Choose Low-Fat or Fat-Free Dairy
Calcium is not only important for bones, but also for blood vessels. While dairy foods are rich in calcium, high-fat dairy contains saturated fats which are not good for heart health. Choose low-fat or fat-free milk and dairy products in place of full-fat options or calcium-fortified soymilk.
Limit Sodium and Saturated Fat
The DASH eating plan limits sodium to 2,300 mg per day, although additional benefits may be seen in reducing blood pressure for those who limit sodium to 1,500 mg.
Studies also have shown that a diet low in saturated fats can decrease risk of heart disease and hypertension. Plant foods are a great way to get nutrients, including protein, without too much saturated fat. Beans, lentils and tofu are excellent choices.

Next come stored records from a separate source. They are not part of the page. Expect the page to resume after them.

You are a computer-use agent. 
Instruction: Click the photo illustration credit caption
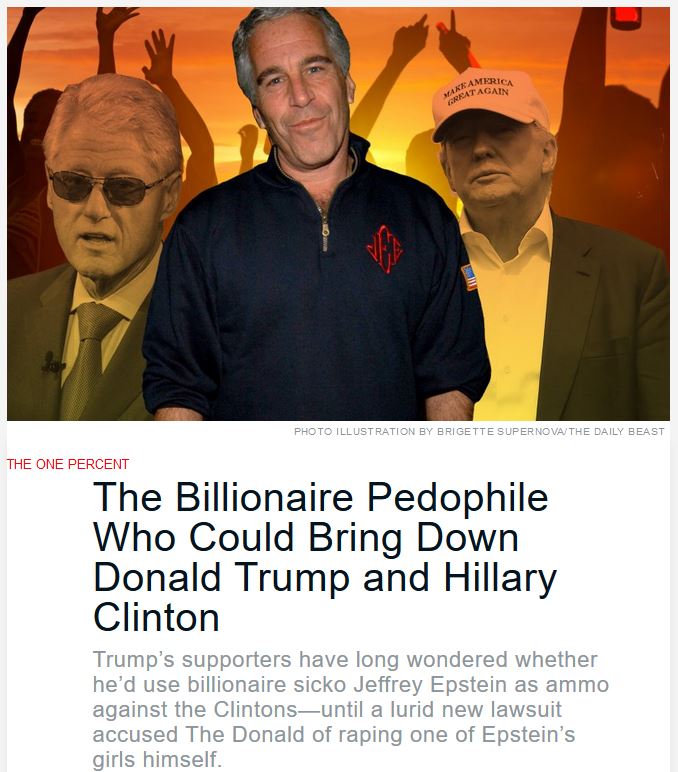click(479, 431)
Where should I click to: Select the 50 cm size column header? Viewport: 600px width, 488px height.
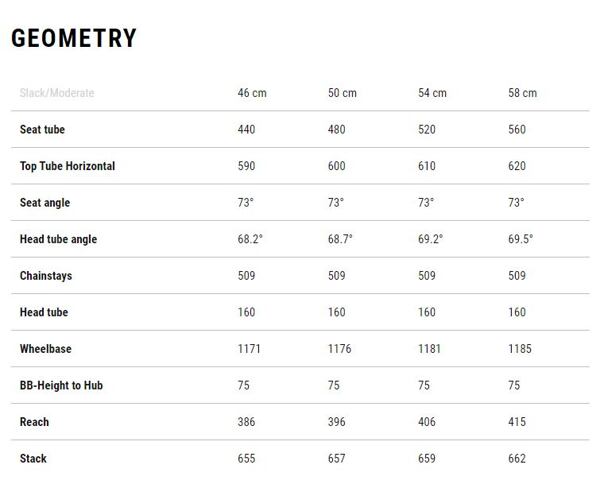[x=342, y=93]
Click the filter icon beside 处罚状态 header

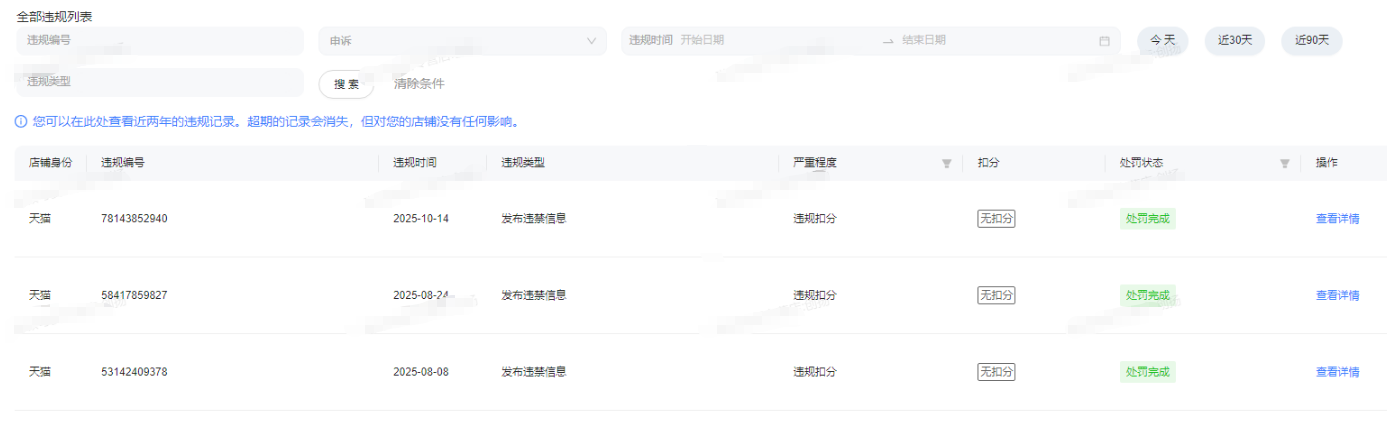[1284, 163]
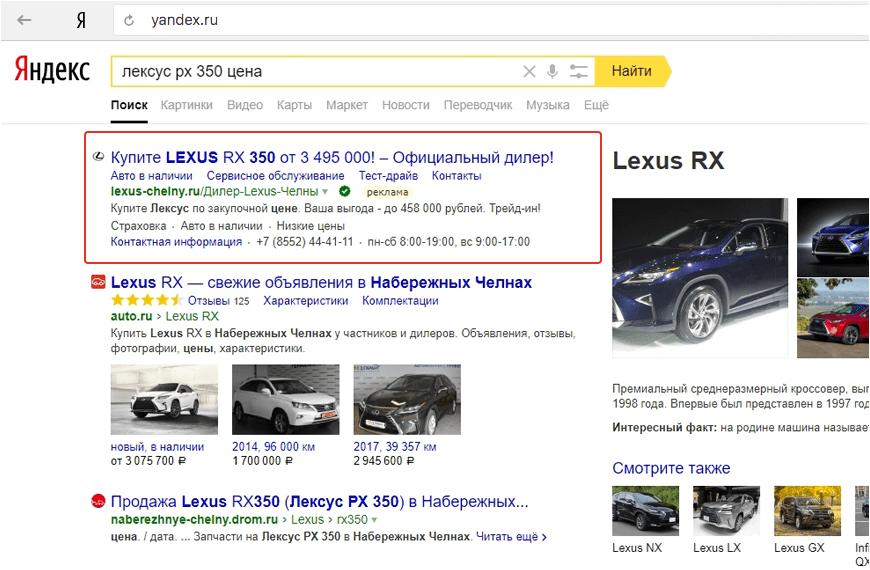Click the green verified checkmark in ad
Image resolution: width=870 pixels, height=570 pixels.
point(344,191)
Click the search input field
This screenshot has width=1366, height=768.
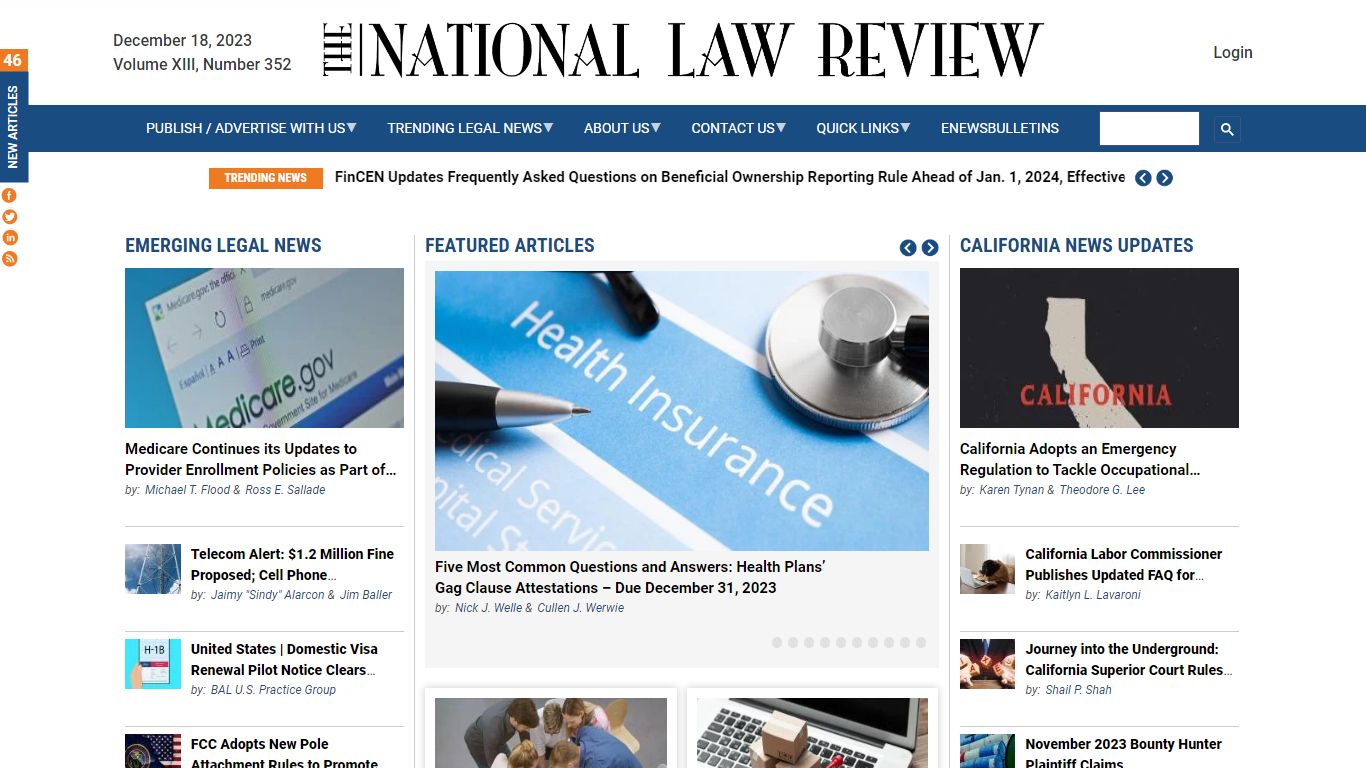[x=1149, y=129]
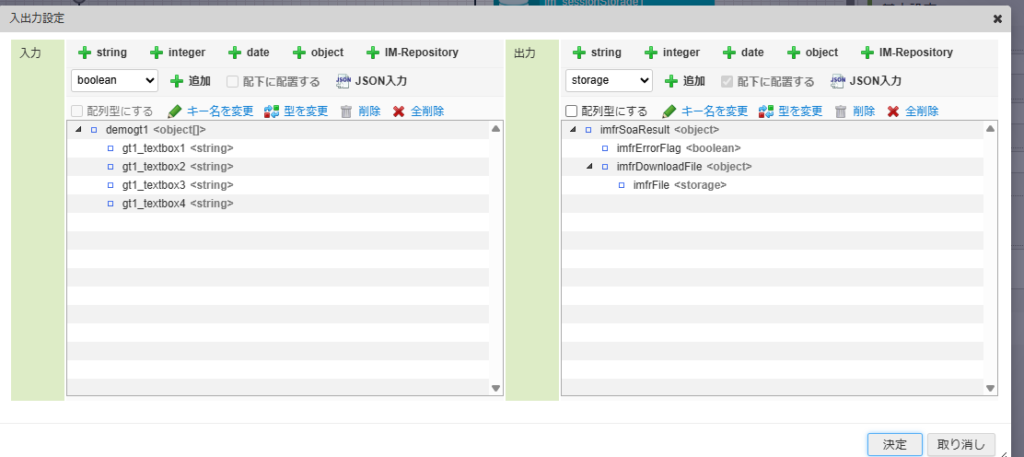Click 型を変更 icon in the input panel
This screenshot has height=457, width=1024.
272,111
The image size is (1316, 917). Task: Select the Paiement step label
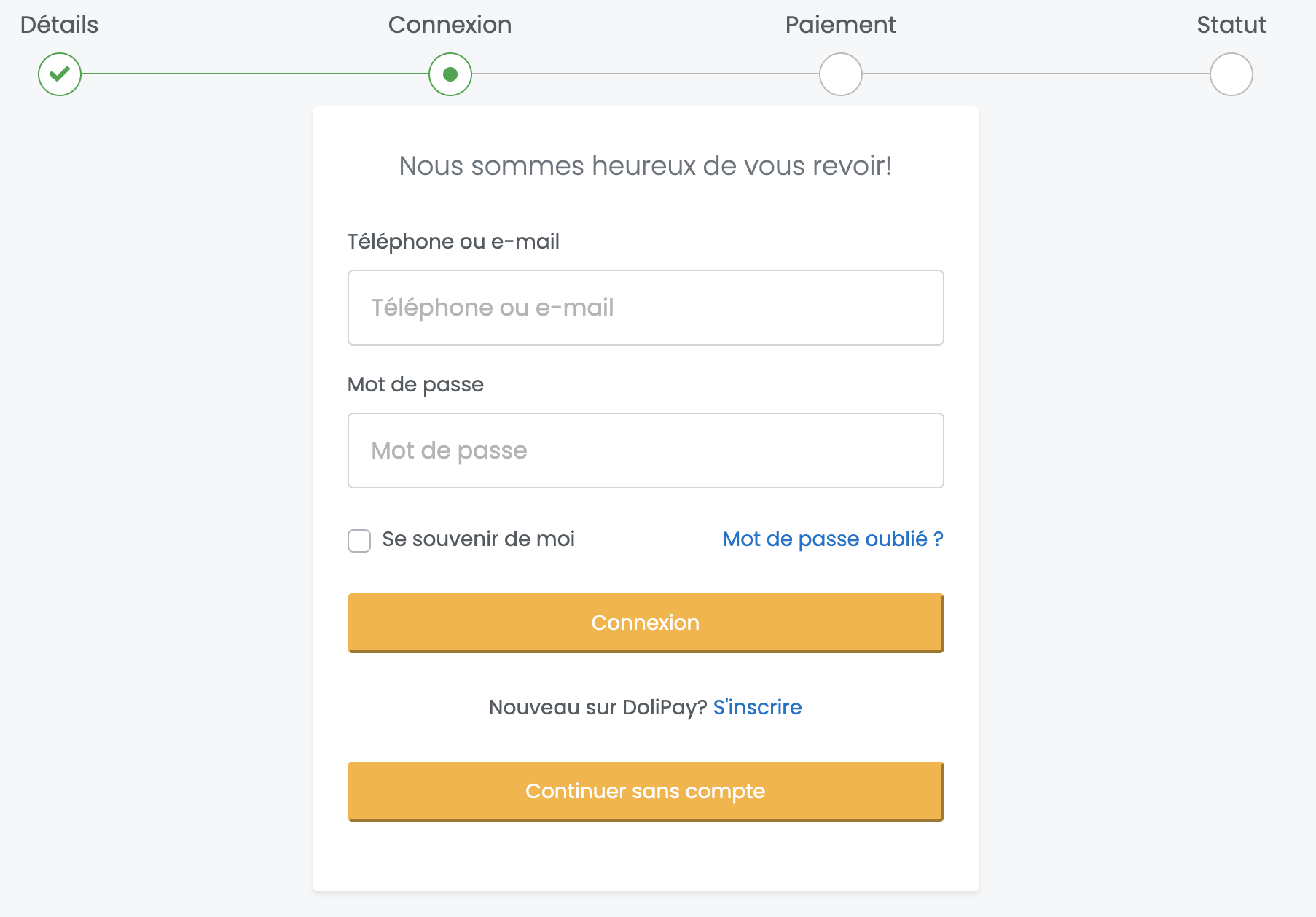tap(841, 25)
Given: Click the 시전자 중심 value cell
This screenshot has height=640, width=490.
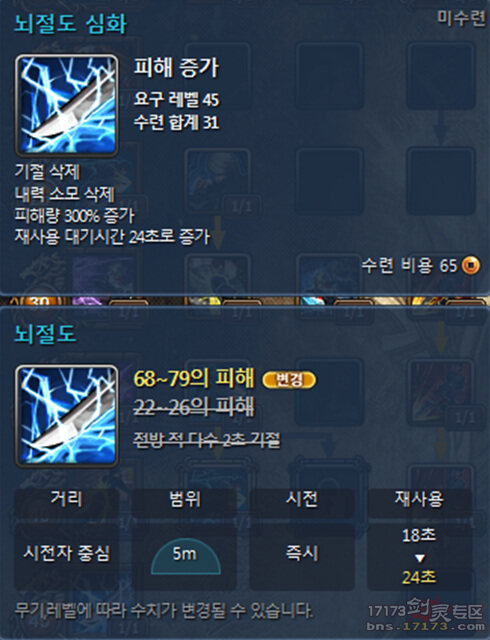Looking at the screenshot, I should pyautogui.click(x=67, y=555).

Be Physically Active and Limit Alcohol
Physical activity is important. It promotes heart health and helps achieve overall fitness so you aren't huffing and puffing climbing a simple set of stairs. Both aerobic and muscle-strengthening exercises are recommended to help improve blood pressure. Regular physical activity may also help to increase levels of “good” (HDL) cholesterol. Aim for at least 150 to 300 minutes of moderate-intensity physical activity each week, along with muscle-strengthening activities 2 or more days per week.
Finally, adults of legal drinking age should monitor their alcohol intake. One alcoholic drink is equivalent to either 12 ounces of beer, 5 ounces of wine or 1.5 ounces of 80-proof liquor. Men who choose to drink should limit their alcohol intake to two drinks or less per day and women should consume no more than one drink per day. Reducing alcohol consumption may reduce blood pressure.